Saturday, December 01, 2007

Winter driving lessons

Lesson No. 1. All Season Radial Tire is a misnomer. It should be All Season (except when it snows) Radial Tire.

Lesson No. 2. When it snows, leave the Boxster in your garage. It was a sad sight today at the corner of Gorham & Pinckney Streets.

Lesson No. 3. It is time for SUV and Subaru owners to admit that they did not buy their vehicle for its ability to drive on snow covered roads. The one thing I could consistently predict on today's drive from Madison to Pewaukee, the vehicle holding up traffic in the left lane was going to be an SUV or an AWD Subaru. Otherwise, these vehicles were cowering in the right lane
driving 5-10 mph less than prevailing traffic.

I think the caution of these drivers relates to
these vehicles' high center of gravity and lousy tires (All Season Radials, of course). Front wheel drive sedans and 4WD pick-ups (with off-road tires) ruled I-94 today.

Admit it now, that SUV or Subaru was all about image. You bought the hype, but were wrong. Now buy a front wheel drive sedan or wagon, and get rid of those ridiculous fuel-wasting vehicles. You will feel safer driving on snow covered roads and have more money for other things after fueling.

Lesson No. 4. Riding a bicycle in the snow - ARE YOU NUTS? I know you're in Madison, and your bike emits no greenhouse gases, and your neighbors think this makes you especially environmentally conscious; but bloody hell - I nearly killed you with my car today. Take the city bus the next time it snows or threatens to snow.



Lesson No. 5
. A set of Michelin X-Ice tires is money well spent. These snow tires turned my front wheel drive sedan from white-knuckles in snow; to sure handling and able to start & stop on any hill I encountered. I was fearless on the freeway today, but I kept it in control and did not risk a ride into the median ditch.

3 comments:

Dad29 said...

Hmmm.

Over the summer I got rid of a pair of hard-rubber-compound front tires b/c they were absolutely dangerous on turns and braking. Went to soft-rubber compound specifically to get better traction (I'll give up about 10-15K miles) and they worked out just fine.

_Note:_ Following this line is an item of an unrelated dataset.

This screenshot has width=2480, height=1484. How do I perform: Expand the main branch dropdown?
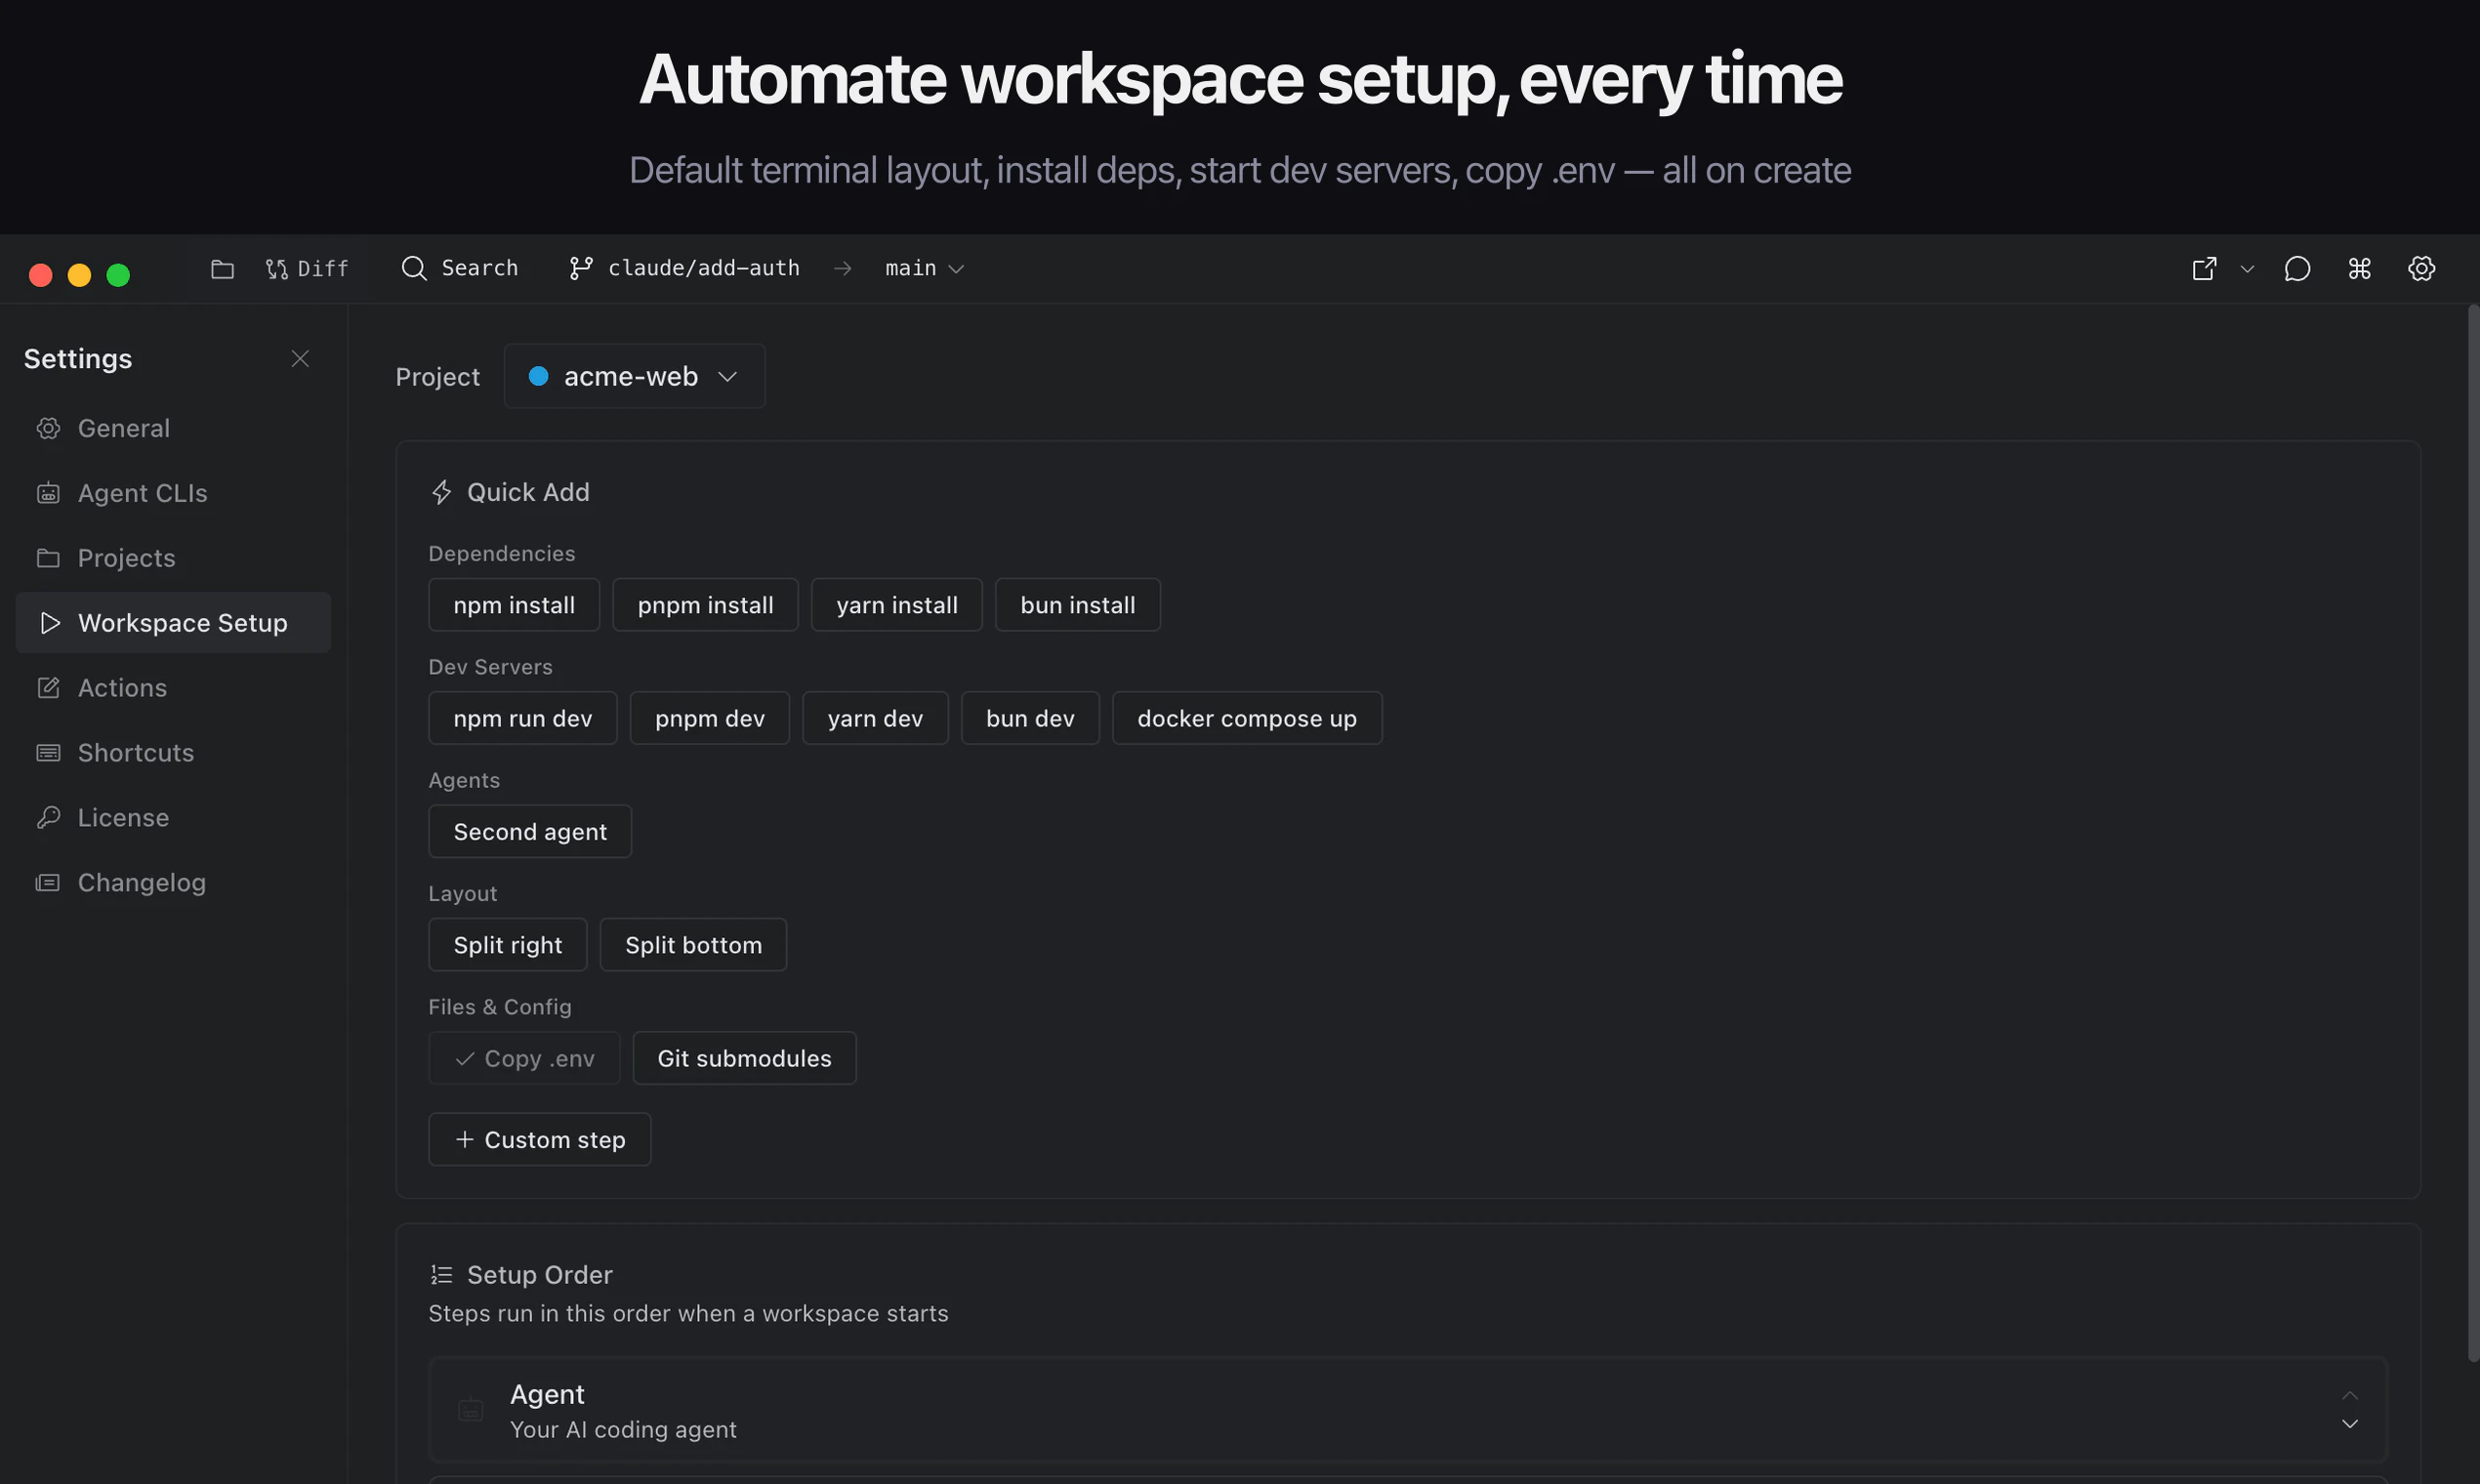point(924,269)
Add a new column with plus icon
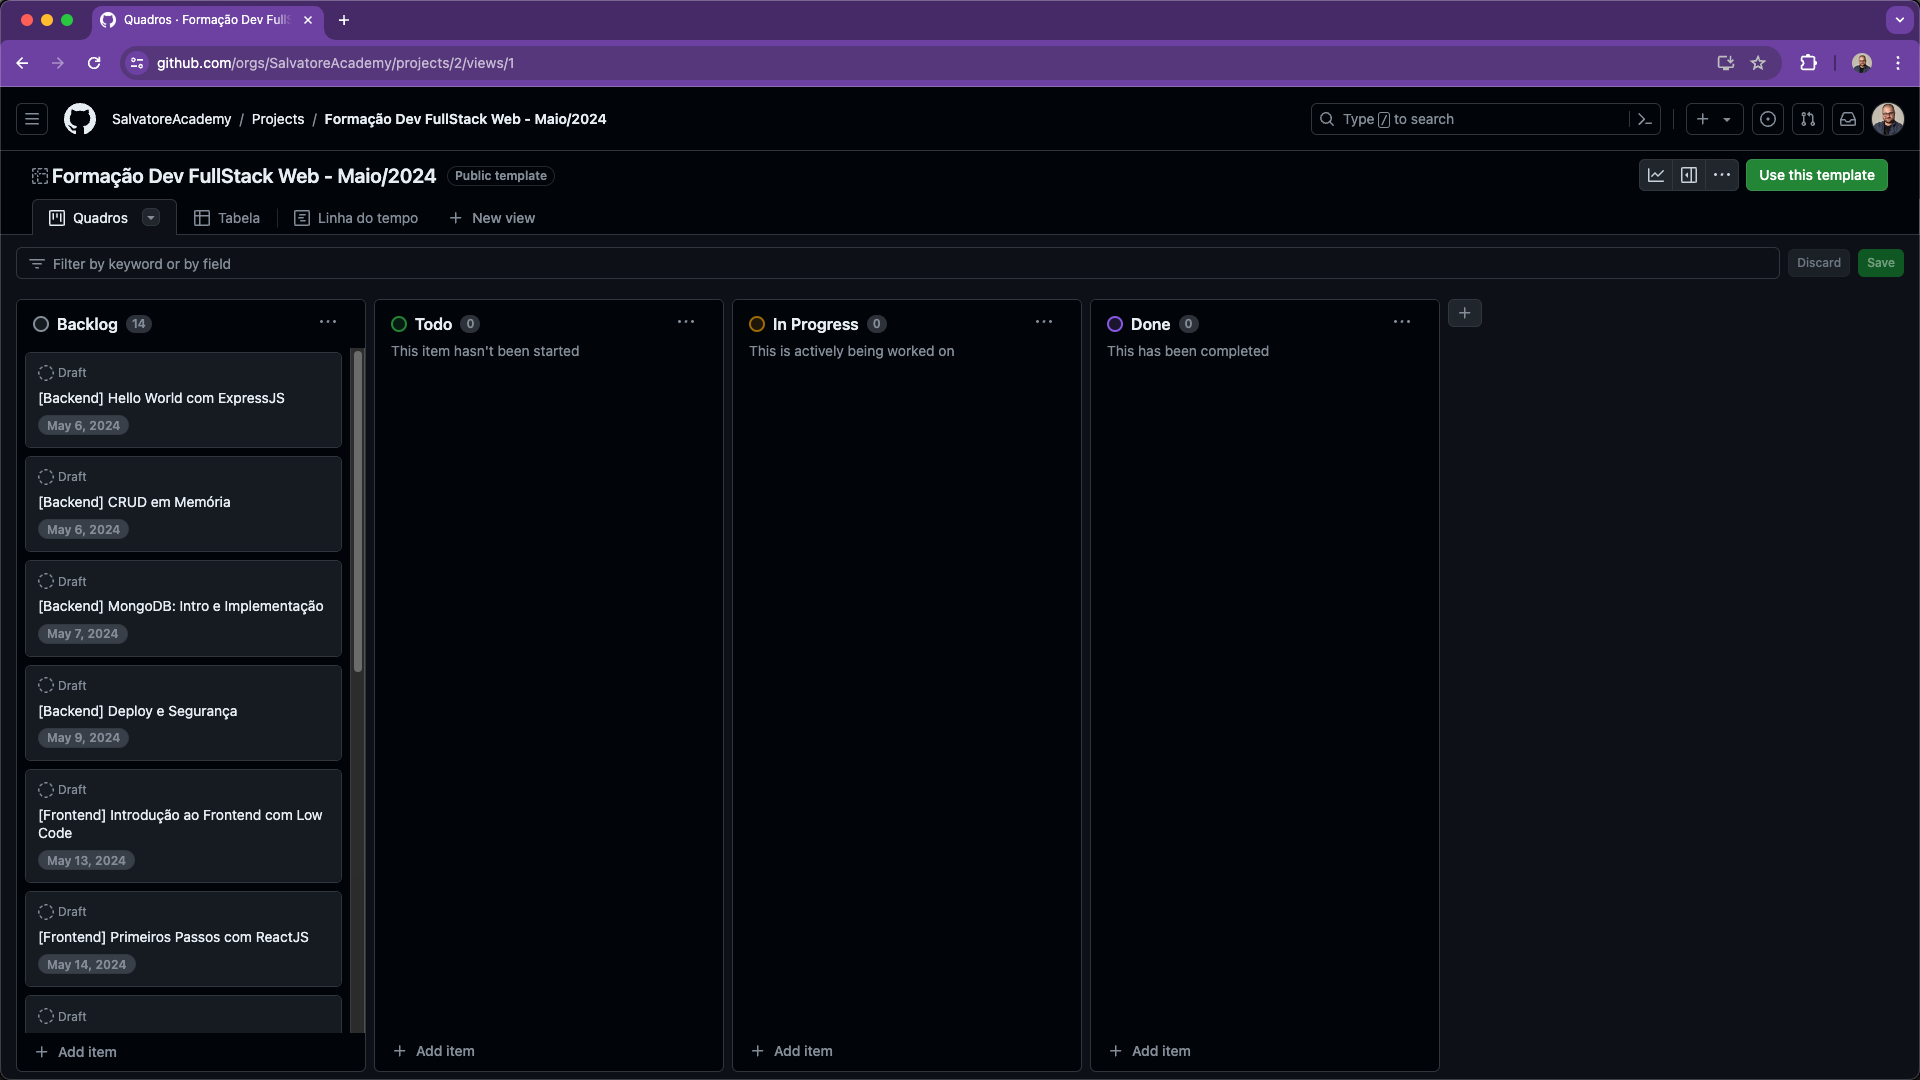The image size is (1920, 1080). (1465, 313)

The biggest danger on Bluemound Road (aside from reporters w/camera trucks screeching and preaching) are drivers who think that 25 mph on plowed/salted road is WAY too fast. The next biggest danger are the wonzo-twits who think their 4WD arrangement will accelerate them across the roadway on ice (it won't...)

It's too late to "learn how to drive in snow" if you're 45++ years old and lived here all your life. Buy a horse if you haven't figured it out by this time.

steveegg said...

Allow me to add Lesson No. 6 - 4WD, ABS brakes and stability control do not let you exceed your tires' limit of traction, which, unless you have very good snow/ice/off-road tires (see Lesson No. 5), is about half of what it is in dry or warm-and-wet conditions. That means 25 mph on a snow-covered freeway's too slow, and 50's too fast (35-45 depending on what the rest of the traffic is doing is the sweet spot).

It's a combination of confidence in driving, knowledge of what is still possible and freshly impossible, and good tires (I can't stress that last one enough) that allows one to drive well in winter weather. You probably would have been able to keep up with my Subaru yesterday (the price was right, and I need the space a sedan cannot give me; I'm willing to take the mid-20s city/30 highway), but very few others were.

I've run the gamut of vehicles in Wisconsin winter, from a 1977 Buick Skyhawk with virtual racing slicks in the back to a 1-ton cargo van to a too-light-for-snow 1995 Saturn SC2 to what I've got now, so it doesn't really matter to me which wheels are driven. The AWD does let me swing the back end out under power like a good rally driver.

Headless Blogger said...

Steve - That 45 mph limit is what I set for myself last night, although I dropped it in certain areas. There were a few vehicles going slightly faster, but not many and not by much.

I was really surprised by the timidness of SUV drivers all day yesterday. In the past, they'd be the ones going too fast for conditions. I don't believe that they are any smarter, I think it was something about the conditions that made 45 mph seem too fast for them, but not for me.